Task inputs >>
== == ==
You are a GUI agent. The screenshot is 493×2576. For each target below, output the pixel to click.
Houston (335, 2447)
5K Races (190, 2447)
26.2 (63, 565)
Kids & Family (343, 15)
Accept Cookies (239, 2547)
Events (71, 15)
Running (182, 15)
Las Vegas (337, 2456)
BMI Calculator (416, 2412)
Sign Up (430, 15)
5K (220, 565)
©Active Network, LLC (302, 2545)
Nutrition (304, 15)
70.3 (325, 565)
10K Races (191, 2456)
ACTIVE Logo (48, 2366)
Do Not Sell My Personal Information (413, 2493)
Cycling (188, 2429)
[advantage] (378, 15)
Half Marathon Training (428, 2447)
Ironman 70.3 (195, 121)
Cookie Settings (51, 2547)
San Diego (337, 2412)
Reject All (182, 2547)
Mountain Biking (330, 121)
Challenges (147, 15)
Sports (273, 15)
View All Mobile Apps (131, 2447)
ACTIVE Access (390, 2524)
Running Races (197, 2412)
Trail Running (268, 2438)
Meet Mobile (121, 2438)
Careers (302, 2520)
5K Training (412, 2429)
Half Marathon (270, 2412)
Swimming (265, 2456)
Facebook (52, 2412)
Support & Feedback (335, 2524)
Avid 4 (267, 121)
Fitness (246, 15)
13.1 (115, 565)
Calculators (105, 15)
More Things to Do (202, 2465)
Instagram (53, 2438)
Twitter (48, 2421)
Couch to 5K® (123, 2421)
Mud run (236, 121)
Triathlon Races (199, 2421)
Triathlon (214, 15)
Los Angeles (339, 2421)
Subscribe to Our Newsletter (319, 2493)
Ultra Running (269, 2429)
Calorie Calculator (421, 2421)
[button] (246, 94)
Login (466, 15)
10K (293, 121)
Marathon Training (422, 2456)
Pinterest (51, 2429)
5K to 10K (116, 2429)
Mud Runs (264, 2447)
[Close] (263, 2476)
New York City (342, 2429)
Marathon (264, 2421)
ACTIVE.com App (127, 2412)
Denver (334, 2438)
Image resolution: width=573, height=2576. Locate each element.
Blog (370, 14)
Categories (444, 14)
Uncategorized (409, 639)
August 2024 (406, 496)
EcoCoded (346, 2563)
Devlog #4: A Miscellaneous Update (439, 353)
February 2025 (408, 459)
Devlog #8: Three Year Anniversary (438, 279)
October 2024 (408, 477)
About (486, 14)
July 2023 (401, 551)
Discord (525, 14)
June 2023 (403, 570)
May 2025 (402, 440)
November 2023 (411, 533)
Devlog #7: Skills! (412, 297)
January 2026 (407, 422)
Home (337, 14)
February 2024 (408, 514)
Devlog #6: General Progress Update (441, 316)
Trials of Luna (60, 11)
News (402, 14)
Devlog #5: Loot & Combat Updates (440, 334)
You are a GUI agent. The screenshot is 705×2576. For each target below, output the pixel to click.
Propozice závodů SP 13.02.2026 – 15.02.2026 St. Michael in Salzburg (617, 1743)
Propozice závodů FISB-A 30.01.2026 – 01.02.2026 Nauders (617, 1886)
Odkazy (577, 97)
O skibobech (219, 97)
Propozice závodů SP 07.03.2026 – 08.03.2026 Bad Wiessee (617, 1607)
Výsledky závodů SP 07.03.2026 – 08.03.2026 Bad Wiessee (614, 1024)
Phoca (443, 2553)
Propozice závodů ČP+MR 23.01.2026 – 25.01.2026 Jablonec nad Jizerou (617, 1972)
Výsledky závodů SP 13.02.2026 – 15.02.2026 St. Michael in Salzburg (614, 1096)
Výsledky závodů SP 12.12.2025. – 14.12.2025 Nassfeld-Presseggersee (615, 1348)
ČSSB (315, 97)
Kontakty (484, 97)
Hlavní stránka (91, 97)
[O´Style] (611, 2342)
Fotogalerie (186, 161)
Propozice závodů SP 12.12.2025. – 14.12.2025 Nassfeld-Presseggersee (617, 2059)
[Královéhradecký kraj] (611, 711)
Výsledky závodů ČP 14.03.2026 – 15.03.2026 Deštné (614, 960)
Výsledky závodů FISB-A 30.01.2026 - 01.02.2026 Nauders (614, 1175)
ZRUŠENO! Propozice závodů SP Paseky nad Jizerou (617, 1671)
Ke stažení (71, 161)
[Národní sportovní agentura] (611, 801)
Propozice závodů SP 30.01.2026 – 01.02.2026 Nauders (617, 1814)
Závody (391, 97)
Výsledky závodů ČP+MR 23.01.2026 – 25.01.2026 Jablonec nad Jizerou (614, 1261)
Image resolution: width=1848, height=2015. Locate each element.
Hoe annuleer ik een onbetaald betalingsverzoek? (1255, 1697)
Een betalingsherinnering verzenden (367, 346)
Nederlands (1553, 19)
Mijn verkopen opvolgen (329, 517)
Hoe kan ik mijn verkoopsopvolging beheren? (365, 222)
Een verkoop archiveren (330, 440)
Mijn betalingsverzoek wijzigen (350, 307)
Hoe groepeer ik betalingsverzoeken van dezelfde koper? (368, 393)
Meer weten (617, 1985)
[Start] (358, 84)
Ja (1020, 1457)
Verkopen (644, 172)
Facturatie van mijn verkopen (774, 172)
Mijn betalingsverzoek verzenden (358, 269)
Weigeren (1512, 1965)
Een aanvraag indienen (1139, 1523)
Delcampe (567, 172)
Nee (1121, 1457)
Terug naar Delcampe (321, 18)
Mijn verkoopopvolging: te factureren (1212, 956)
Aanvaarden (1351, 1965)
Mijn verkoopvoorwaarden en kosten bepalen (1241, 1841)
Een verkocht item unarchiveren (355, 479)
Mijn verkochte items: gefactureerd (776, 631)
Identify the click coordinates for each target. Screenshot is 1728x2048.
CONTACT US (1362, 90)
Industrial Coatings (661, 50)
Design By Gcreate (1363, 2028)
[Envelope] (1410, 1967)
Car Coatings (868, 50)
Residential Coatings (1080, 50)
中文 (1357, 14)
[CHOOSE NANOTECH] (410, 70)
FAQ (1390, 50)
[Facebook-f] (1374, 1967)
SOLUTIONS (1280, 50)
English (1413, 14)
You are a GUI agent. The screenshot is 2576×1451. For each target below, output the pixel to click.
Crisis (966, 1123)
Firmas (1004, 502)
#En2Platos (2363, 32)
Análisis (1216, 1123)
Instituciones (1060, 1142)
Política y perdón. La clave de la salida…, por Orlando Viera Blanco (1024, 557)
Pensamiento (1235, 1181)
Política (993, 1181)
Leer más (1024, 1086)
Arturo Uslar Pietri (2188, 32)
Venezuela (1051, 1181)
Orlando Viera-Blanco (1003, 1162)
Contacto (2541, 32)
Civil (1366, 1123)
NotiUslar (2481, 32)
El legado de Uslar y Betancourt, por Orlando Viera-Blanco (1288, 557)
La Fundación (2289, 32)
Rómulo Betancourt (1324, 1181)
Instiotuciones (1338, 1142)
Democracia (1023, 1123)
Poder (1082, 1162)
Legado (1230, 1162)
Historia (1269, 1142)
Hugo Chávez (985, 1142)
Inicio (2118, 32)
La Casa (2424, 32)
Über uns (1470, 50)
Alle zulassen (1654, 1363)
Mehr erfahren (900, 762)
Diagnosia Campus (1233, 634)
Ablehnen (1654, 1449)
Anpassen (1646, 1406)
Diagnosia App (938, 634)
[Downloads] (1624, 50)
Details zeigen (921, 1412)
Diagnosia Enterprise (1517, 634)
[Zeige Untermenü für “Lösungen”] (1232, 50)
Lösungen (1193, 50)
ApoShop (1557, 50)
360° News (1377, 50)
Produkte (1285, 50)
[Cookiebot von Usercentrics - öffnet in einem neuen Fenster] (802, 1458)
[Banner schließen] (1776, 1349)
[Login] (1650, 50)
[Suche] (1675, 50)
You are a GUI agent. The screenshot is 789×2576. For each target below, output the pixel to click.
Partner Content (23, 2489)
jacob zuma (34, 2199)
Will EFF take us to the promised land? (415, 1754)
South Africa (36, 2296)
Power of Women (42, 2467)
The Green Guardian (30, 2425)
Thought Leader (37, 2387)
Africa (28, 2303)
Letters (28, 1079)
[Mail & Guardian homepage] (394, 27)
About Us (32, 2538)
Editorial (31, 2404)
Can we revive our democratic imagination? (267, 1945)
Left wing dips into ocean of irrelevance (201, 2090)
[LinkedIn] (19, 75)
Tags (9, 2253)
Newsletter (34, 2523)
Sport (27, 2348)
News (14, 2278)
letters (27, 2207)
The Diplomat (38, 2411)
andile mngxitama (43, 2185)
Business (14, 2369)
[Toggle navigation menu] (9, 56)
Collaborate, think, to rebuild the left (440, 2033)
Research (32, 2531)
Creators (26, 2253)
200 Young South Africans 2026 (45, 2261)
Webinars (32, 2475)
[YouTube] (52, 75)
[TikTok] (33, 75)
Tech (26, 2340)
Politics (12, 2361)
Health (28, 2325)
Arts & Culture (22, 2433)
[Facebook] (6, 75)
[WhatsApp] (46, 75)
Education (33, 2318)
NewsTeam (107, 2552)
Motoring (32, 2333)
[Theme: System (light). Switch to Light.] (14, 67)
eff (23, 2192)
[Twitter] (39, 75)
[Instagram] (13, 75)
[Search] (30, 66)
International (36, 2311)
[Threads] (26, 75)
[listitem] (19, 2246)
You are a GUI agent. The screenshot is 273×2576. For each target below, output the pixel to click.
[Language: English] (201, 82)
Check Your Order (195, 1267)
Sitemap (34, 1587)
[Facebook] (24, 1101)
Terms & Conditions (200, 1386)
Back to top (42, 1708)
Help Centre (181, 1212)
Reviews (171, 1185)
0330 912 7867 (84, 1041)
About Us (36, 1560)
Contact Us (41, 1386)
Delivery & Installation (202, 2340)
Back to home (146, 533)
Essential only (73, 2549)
== == ==
Aim of the exercise >>
Across the material above, how many lines include the word "width"? Respond with nothing but the number.

Output below >>
2